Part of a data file
+ + + + + + +
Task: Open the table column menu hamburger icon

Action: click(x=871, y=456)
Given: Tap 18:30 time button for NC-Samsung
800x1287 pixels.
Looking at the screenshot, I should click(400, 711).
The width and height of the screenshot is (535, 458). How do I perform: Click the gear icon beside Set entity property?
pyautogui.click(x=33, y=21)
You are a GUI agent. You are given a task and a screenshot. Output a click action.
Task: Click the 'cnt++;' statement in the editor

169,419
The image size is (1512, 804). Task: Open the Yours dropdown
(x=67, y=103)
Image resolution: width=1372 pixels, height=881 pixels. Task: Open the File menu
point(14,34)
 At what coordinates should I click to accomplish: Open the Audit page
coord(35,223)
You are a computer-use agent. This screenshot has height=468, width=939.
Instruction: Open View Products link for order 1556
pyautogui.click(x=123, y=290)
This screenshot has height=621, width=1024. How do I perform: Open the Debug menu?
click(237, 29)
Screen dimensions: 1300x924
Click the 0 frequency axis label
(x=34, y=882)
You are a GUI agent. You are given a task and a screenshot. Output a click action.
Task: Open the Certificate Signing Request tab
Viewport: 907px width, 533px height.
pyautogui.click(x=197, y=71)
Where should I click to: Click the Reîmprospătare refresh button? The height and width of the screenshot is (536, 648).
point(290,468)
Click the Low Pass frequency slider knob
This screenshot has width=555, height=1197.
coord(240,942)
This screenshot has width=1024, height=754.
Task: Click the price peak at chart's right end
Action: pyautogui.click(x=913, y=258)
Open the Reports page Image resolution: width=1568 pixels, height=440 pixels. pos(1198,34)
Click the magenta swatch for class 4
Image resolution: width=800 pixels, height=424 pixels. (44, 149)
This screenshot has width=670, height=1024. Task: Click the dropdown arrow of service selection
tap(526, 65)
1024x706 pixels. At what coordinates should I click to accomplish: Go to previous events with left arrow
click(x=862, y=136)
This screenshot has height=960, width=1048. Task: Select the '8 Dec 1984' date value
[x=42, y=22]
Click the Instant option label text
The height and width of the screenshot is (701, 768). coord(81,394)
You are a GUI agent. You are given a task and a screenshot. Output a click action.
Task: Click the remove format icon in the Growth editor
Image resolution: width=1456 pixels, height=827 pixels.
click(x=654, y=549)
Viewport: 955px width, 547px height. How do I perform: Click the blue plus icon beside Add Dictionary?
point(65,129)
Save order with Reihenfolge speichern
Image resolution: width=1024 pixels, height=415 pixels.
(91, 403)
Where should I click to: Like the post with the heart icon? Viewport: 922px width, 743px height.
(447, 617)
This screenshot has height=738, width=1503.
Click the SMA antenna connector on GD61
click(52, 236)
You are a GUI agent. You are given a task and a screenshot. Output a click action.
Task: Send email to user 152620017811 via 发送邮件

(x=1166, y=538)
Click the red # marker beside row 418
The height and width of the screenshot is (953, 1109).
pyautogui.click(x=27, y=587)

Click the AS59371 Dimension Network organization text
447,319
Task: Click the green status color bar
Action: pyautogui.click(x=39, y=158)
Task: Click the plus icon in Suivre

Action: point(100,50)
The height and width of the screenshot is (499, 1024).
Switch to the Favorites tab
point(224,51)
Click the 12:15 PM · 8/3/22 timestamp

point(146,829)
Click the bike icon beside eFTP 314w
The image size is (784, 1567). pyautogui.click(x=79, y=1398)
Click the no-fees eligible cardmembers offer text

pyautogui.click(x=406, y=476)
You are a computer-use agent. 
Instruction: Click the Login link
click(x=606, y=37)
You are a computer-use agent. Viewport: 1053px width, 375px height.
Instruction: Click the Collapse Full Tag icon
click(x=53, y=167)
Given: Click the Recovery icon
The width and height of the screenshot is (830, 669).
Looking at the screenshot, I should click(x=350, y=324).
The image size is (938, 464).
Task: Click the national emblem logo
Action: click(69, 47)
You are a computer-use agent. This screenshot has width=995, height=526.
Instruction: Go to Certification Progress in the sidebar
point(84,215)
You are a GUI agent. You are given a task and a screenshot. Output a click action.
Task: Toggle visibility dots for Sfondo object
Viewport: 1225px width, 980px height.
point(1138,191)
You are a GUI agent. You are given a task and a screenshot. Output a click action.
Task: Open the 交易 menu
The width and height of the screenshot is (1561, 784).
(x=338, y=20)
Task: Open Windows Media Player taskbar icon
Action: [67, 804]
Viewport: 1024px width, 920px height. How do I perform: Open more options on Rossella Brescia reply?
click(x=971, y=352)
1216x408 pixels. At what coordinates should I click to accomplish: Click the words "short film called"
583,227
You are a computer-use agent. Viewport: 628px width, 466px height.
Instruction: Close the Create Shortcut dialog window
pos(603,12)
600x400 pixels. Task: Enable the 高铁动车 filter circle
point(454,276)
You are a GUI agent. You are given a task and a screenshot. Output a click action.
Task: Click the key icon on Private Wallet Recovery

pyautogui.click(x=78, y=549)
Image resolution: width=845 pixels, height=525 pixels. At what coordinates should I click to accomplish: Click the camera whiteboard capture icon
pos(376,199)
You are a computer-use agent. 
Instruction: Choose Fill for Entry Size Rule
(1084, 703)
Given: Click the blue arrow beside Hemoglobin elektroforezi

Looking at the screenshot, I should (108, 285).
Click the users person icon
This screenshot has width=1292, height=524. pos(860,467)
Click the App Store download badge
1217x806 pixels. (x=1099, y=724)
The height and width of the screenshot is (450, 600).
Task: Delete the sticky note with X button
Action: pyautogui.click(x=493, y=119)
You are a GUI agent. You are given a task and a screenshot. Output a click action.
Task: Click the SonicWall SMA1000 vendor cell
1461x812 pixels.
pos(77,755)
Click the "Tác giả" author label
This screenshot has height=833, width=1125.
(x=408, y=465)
+ + + + + + +
» PROBLEM DETAILS
Reproduce the data above line for line, with no changes.

» ANSWER FOR THE TASK
Task: Open the table column menu hamburger icon

Action: click(x=871, y=456)
Given: Tap 18:30 time button for NC-Samsung
800x1287 pixels.
Looking at the screenshot, I should click(400, 711).
The width and height of the screenshot is (535, 458). How do I perform: Click the gear icon beside Set entity property?
pyautogui.click(x=33, y=21)
You are a GUI agent. You are given a task and a screenshot. Output a click action.
Task: Click the 'cnt++;' statement in the editor

169,419
The image size is (1512, 804). Task: Open the Yours dropdown
(x=67, y=103)
Image resolution: width=1372 pixels, height=881 pixels. Task: Open the File menu
point(14,34)
 At what coordinates should I click to accomplish: Open the Audit page
coord(35,223)
You are a computer-use agent. This screenshot has height=468, width=939.
Instruction: Open View Products link for order 1556
pyautogui.click(x=123, y=290)
This screenshot has height=621, width=1024. How do I perform: Open the Debug menu?
click(237, 29)
Screen dimensions: 1300x924
Click the 0 frequency axis label
(x=34, y=882)
You are a GUI agent. You are given a task and a screenshot. Output a click action.
Task: Open the Certificate Signing Request tab
Viewport: 907px width, 533px height.
pyautogui.click(x=197, y=71)
Where should I click to: Click the Reîmprospătare refresh button? The height and width of the screenshot is (536, 648).
point(290,468)
Click the Low Pass frequency slider knob
This screenshot has width=555, height=1197.
coord(240,942)
This screenshot has width=1024, height=754.
Task: Click the price peak at chart's right end
Action: pyautogui.click(x=913, y=258)
Open the Reports page Image resolution: width=1568 pixels, height=440 pixels. pos(1198,34)
Click the magenta swatch for class 4
Image resolution: width=800 pixels, height=424 pixels. (44, 149)
This screenshot has width=670, height=1024. Task: Click the dropdown arrow of service selection
tap(526, 65)
1024x706 pixels. At what coordinates should I click to accomplish: Go to previous events with left arrow
click(x=862, y=136)
This screenshot has height=960, width=1048. Task: Select the '8 Dec 1984' date value
[x=42, y=22]
Click the Instant option label text
The height and width of the screenshot is (701, 768). coord(81,394)
You are a GUI agent. You are given a task and a screenshot. Output a click action.
Task: Click the remove format icon in the Growth editor
Image resolution: width=1456 pixels, height=827 pixels.
click(x=654, y=549)
Viewport: 955px width, 547px height. How do I perform: Click the blue plus icon beside Add Dictionary?
point(65,129)
Save order with Reihenfolge speichern
Image resolution: width=1024 pixels, height=415 pixels.
(91, 403)
Where should I click to: Like the post with the heart icon? Viewport: 922px width, 743px height.
(447, 617)
This screenshot has height=738, width=1503.
Click the SMA antenna connector on GD61
click(52, 236)
You are a GUI agent. You are given a task and a screenshot. Output a click action.
Task: Send email to user 152620017811 via 发送邮件

(x=1166, y=538)
Click the red # marker beside row 418
The height and width of the screenshot is (953, 1109).
pyautogui.click(x=27, y=587)

Click the AS59371 Dimension Network organization text
447,319
Task: Click the green status color bar
Action: pyautogui.click(x=39, y=158)
Task: Click the plus icon in Suivre

Action: point(100,50)
The height and width of the screenshot is (499, 1024).
Switch to the Favorites tab
point(224,51)
Click the 12:15 PM · 8/3/22 timestamp

point(146,829)
Click the bike icon beside eFTP 314w
The image size is (784, 1567). pyautogui.click(x=79, y=1398)
Click the no-fees eligible cardmembers offer text

pyautogui.click(x=406, y=476)
You are a computer-use agent. 
Instruction: Click the Login link
click(x=606, y=37)
You are a computer-use agent. Viewport: 1053px width, 375px height.
Instruction: Click the Collapse Full Tag icon
click(x=53, y=167)
Given: Click the Recovery icon
The width and height of the screenshot is (830, 669).
Looking at the screenshot, I should click(x=350, y=324).
The image size is (938, 464).
Task: Click the national emblem logo
Action: click(69, 47)
You are a computer-use agent. This screenshot has width=995, height=526.
Instruction: Go to Certification Progress in the sidebar
point(84,215)
You are a GUI agent. You are given a task and a screenshot. Output a click action.
Task: Toggle visibility dots for Sfondo object
Viewport: 1225px width, 980px height.
point(1138,191)
You are a GUI agent. You are given a task and a screenshot. Output a click action.
Task: Open the 交易 menu
The width and height of the screenshot is (1561, 784).
(x=338, y=20)
Task: Open Windows Media Player taskbar icon
Action: [67, 804]
Viewport: 1024px width, 920px height. How do I perform: Open more options on Rossella Brescia reply?
click(x=971, y=352)
1216x408 pixels. At what coordinates should I click to accomplish: Click the words "short film called"
583,227
You are a computer-use agent. Viewport: 628px width, 466px height.
Instruction: Close the Create Shortcut dialog window
pos(603,12)
600x400 pixels. Task: Enable the 高铁动车 filter circle
point(454,276)
You are a GUI agent. You are given a task and a screenshot. Output a click action.
Task: Click the key icon on Private Wallet Recovery

pyautogui.click(x=78, y=549)
Image resolution: width=845 pixels, height=525 pixels. At what coordinates should I click to accomplish: Click the camera whiteboard capture icon
pos(376,199)
You are a computer-use agent. 
Instruction: Choose Fill for Entry Size Rule
(1084, 703)
Given: Click the blue arrow beside Hemoglobin elektroforezi

Looking at the screenshot, I should (108, 285).
Click the users person icon
This screenshot has width=1292, height=524. pos(860,467)
Click the App Store download badge
1217x806 pixels. (x=1099, y=724)
The height and width of the screenshot is (450, 600).
Task: Delete the sticky note with X button
Action: pyautogui.click(x=493, y=119)
You are a GUI agent. You are given a task and a screenshot. Output a click action.
Task: Click the SonicWall SMA1000 vendor cell
1461x812 pixels.
pos(77,755)
Click the "Tác giả" author label
This screenshot has height=833, width=1125.
(x=408, y=465)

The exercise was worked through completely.